Another great fit — Bluebird Market Hall — celebrated its one-year anniversary in  January. The food hall is Summit’s first, but it’s not located in Breckenridge, or even Frisco. Instead, it’s smack in the middle of Silverthorne. Long considered a pass-through town, downtown Silverthorne is developing, well, a downtown; Bluebird is an anchor. With 11 vendors, ranging from empanadas and ice cream to crêpes and pizza, Scott Vollmer, Bluebird’s director of property operations, believes there’s something for everyone.

And given the constant buzz that populates the hall, Bluebird has struck gold, or at least has become a family staple. “A huge number of our regulars are families, whether those are weekend second homeowners or locals,” he said.

When Vollmer set out to create Bluebird, he envisioned a place that would encourage locals and tourists alike to gather. “When we looked at Summit, we saw the community was already there. but it’s fair to say it was an underserved dining scene,” he said “We wanted to create an environment with year-round connection points.”
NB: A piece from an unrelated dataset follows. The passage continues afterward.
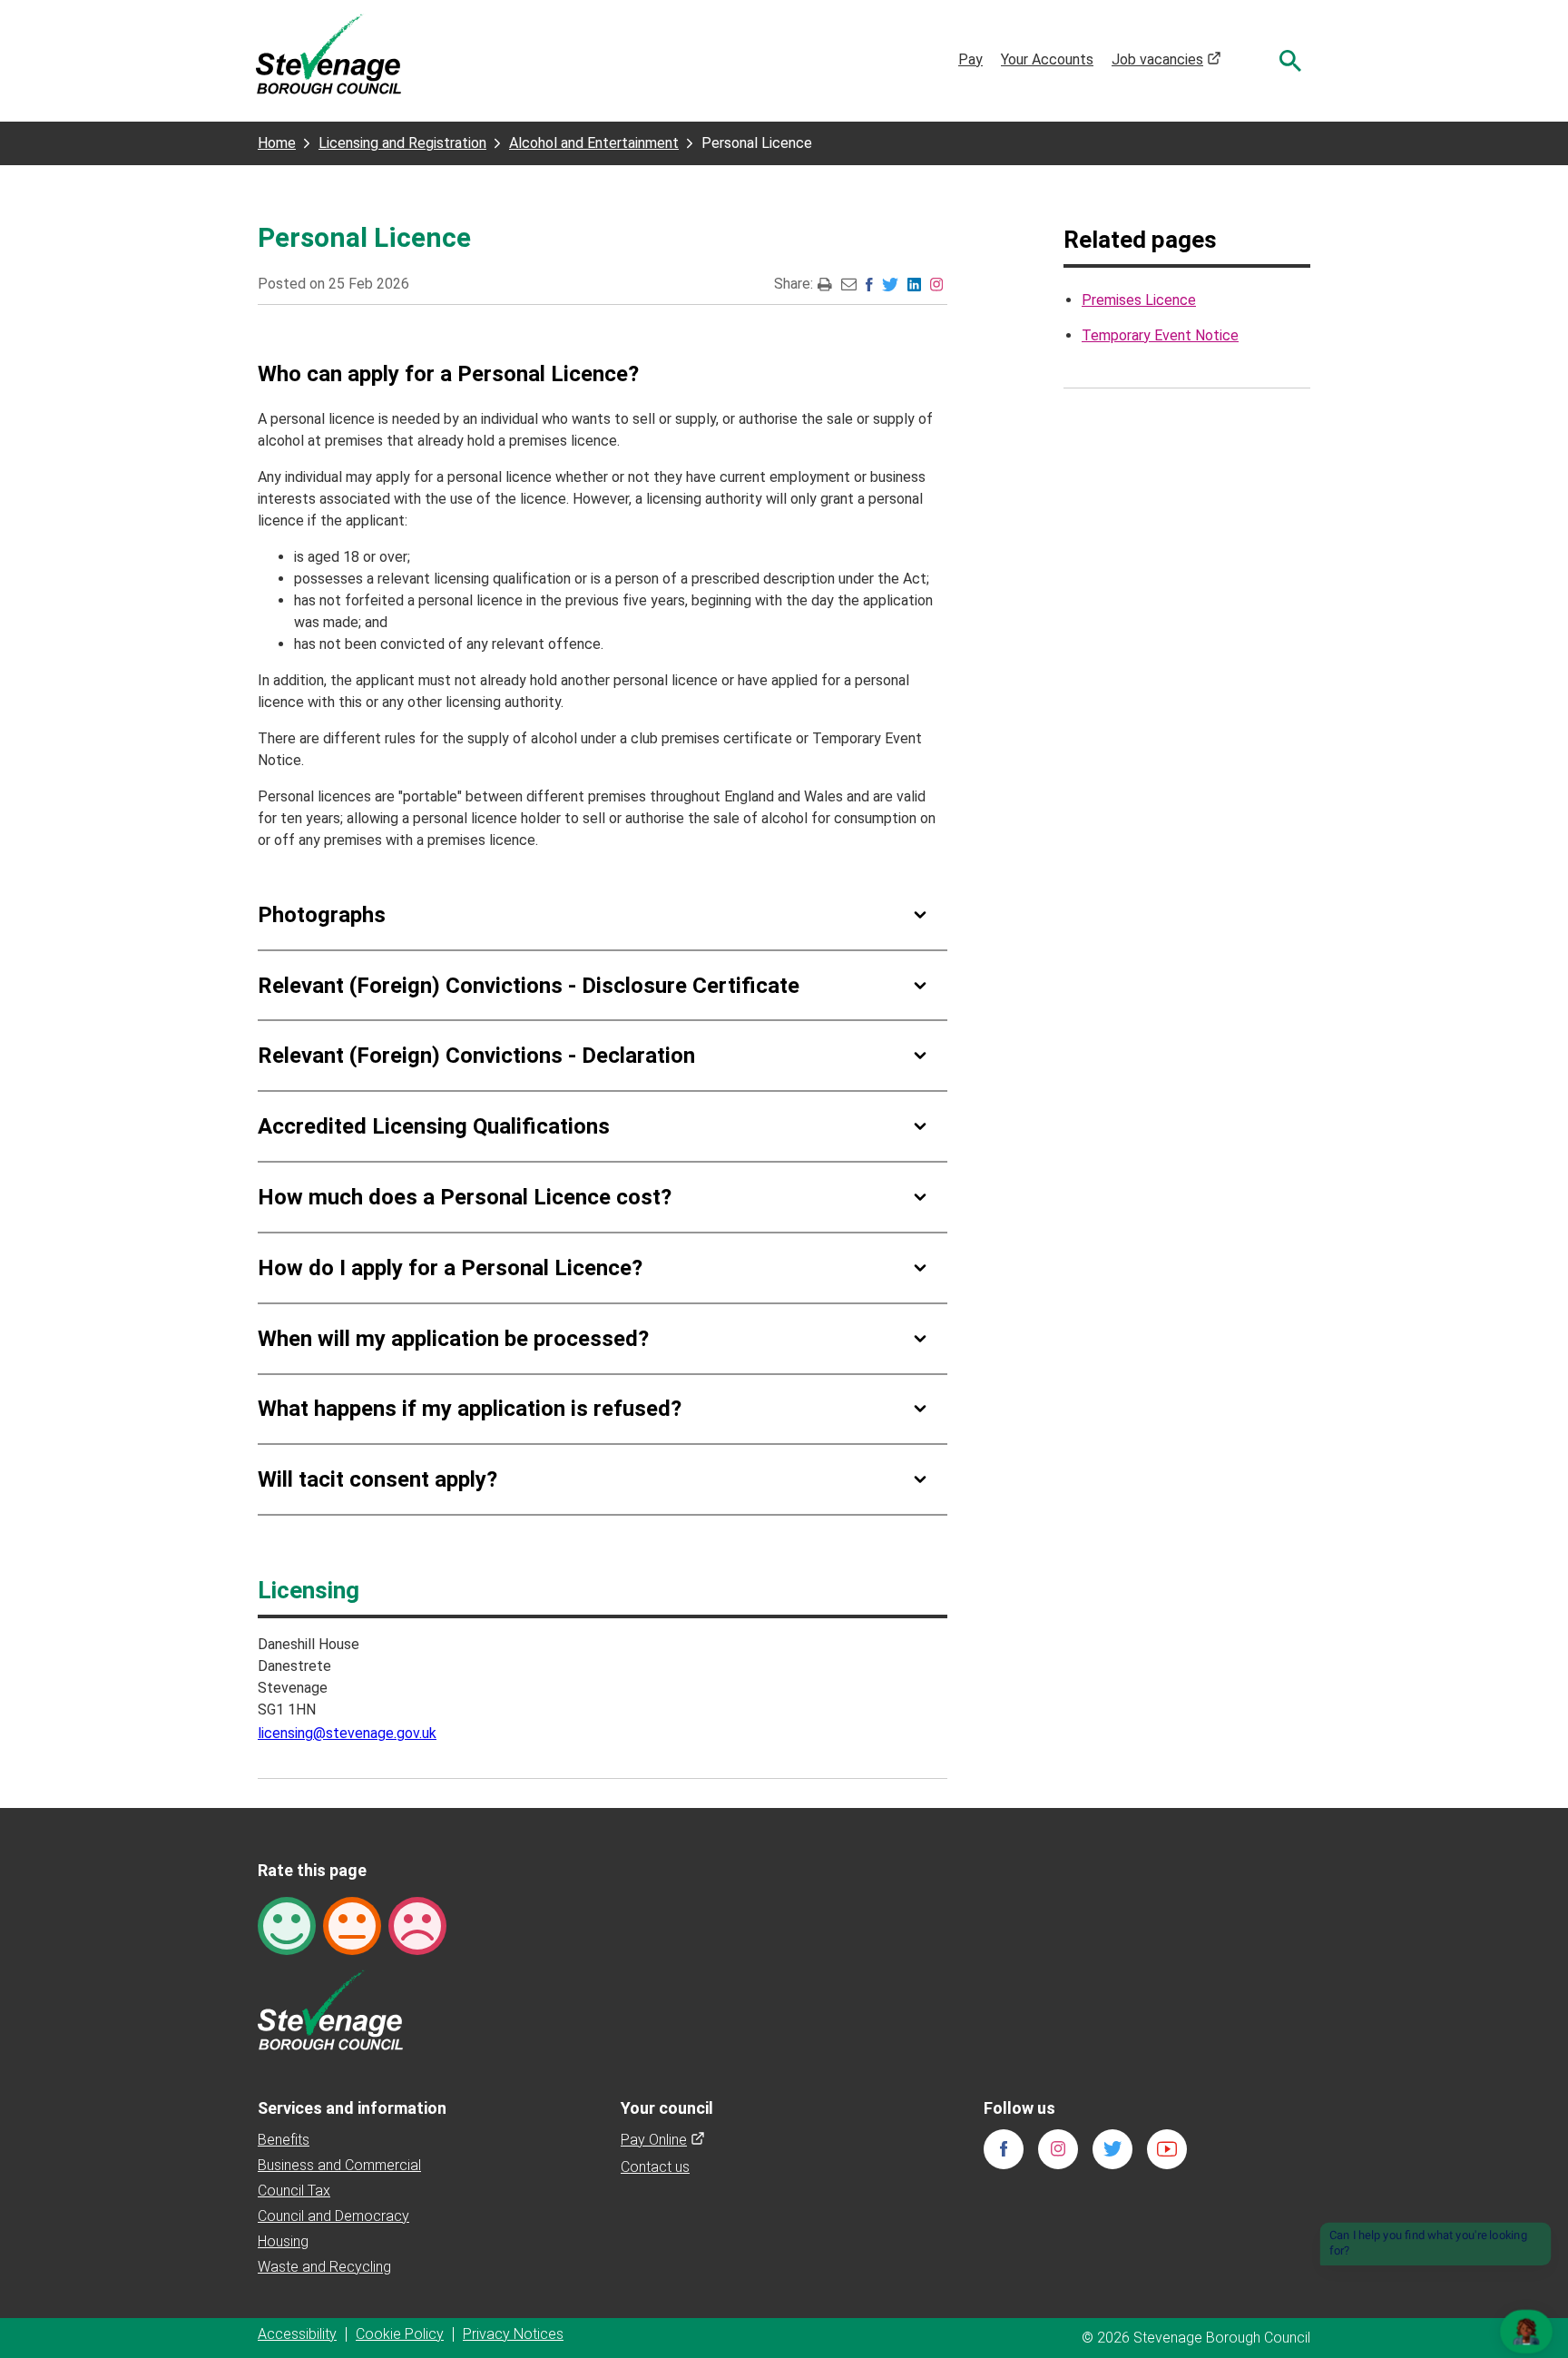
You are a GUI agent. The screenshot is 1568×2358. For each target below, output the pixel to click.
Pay (970, 59)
The hope is that with the momentum of restaurants like Rootstalk, Radicato, and Aurum (plus The Carlin when it opens in May) and easy-to-pop-into places like Bird Craft and Bluebird, that other restaurateurs will view Summit as a ready playground with room to grow.

“I am all about healthy competition,” said Vawter. “There’s that saying that a rising tide lifts all boats. I want to see everyone up here succeed, and I want great places to go eat.”